La tâche du thérapeute aujourd'hui peut se comparer à celle du technicien chargé de l'entretien ou d'une équipe d'intervention sur les grands réseaux de lignes à haute tension. Le thérapeute vise d'abord à comprendre les troubles de la communication et, cela étant acquis, à corriger les processus de communication défectueux. Cela implique non seulement de démolir des schémas établis, mais aussi, souvent, d'enseigner les éléments de base de la communication humaine.

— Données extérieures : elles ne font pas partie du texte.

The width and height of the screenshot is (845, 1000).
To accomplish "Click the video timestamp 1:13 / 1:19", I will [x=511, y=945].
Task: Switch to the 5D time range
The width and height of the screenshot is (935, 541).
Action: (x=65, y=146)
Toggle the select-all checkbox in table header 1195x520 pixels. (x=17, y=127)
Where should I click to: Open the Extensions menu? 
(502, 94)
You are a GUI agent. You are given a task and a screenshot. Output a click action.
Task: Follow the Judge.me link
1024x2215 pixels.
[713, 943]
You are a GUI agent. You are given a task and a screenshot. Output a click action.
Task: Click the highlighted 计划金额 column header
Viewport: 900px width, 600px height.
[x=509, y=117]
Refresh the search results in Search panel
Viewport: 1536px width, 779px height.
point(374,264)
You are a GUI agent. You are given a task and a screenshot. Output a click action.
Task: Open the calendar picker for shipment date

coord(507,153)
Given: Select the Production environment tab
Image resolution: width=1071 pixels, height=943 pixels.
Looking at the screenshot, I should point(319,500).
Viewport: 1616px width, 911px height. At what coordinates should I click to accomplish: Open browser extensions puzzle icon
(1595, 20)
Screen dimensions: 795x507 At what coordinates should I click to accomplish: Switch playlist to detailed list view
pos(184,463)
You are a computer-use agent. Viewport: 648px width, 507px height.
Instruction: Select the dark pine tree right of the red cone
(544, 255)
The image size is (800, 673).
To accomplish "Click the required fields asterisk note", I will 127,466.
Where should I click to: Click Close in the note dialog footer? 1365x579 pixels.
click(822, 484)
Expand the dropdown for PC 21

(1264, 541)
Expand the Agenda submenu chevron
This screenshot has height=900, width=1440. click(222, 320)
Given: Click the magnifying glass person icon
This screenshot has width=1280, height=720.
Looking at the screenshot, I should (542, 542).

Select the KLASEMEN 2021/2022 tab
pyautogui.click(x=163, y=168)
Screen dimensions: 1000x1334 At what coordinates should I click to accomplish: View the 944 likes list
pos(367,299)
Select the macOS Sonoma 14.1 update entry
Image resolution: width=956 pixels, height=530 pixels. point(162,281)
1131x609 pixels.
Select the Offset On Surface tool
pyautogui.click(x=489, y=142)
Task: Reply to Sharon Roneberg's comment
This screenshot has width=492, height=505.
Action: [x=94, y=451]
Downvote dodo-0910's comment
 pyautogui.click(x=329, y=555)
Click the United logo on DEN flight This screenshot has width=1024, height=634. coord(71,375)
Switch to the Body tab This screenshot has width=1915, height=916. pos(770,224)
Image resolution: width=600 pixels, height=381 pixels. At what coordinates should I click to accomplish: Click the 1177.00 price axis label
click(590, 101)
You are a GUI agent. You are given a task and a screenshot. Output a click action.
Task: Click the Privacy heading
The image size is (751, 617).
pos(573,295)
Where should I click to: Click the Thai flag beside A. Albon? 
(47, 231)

Si les circonstances et les gens sont cléments avec le nouveau-né, celui-ci tirera profit d'un environnement où les gens à la fois sont attentifs à la communication et recherchent le plaisir qu'elle procure, au cours de sa petite enfance, de son enfance et de son adolescence. Mais d'innombrables enfants sont nés dans des milieux négligeant la communication et ils n'auront jamais l'occasion d'acquérir les moyens de bien communiquer [141]. Ils fourniront plus tard le gros des patients effectifs ou potentiels de la psychiatrie. Whyte [179] affirme que «la pensée est née de l'échec»; nous aimerions ajouter que la communication est un baume qui soigne les blessures reçues au cours du dur combat pour la vie. Les gens qui n'ont pas maîtrisé la communication ont du mal à assumer leur frustration et cette même frustration les empêche d'apprendre à bien communiquer. Le psychiatre lutte pour interrompre ce cercle vicieux.

Décrire les techniques d'intervention des thérapeutes dépasserait le cadre de ce volume. Nous essayons ici de souligner l'étroite relation qui existe entre les problèmes de la biologie, de l'anthropologie et de la pratique psychiatrique. Les notions sous-jacentes aux pratiques psychothérapeutiques expriment tous les systèmes de communication qui existent dans une culture donnée. Nous avons souligné auparavant l'étroite relation entre la théorie des valeurs et la communication. Et bien sûr les notions de santé et de maladie, de santé mentale et de démence, ainsi que la forme des méthodes thérapeutiques, dépendent des valeurs culturelles - c'est-à-dire des systèmes de communication qui dominent dans une aire déterminée. En fait, toutes les méthodes thérapeutiques empruntent à la matrice sociale leurs moyens, tels que le langage, les gestes et la façon de les employer. Quand le thérapeute essaie Page 111 d'aider le malade, il forme avec son patient un réseau de communication interpersonnel qui fait lui-même partie d'un réseau groupal et d'un réseau culturel plus vaste.

Le psychiatre a pour tâche d'aider le malade à acquérir les moyens de communication qui lui permettront de s'adapter au réseau groupal et culturel dominant dans son milieu. Fondamentalement, toute personne peut bénéficier d'une aide pour améliorer ses moyens de communication. Seul varie le niveau auquel le patient et le médecin commencent à travailler; certains patients sont très malades, certains le sont moins et le rythme de l'amélioration varie en fonction de divers facteurs. Mais avec les années, et sans exception, on peut constater une amélioration si le patient est motivé pour progresser, s'il a le désir de survivre.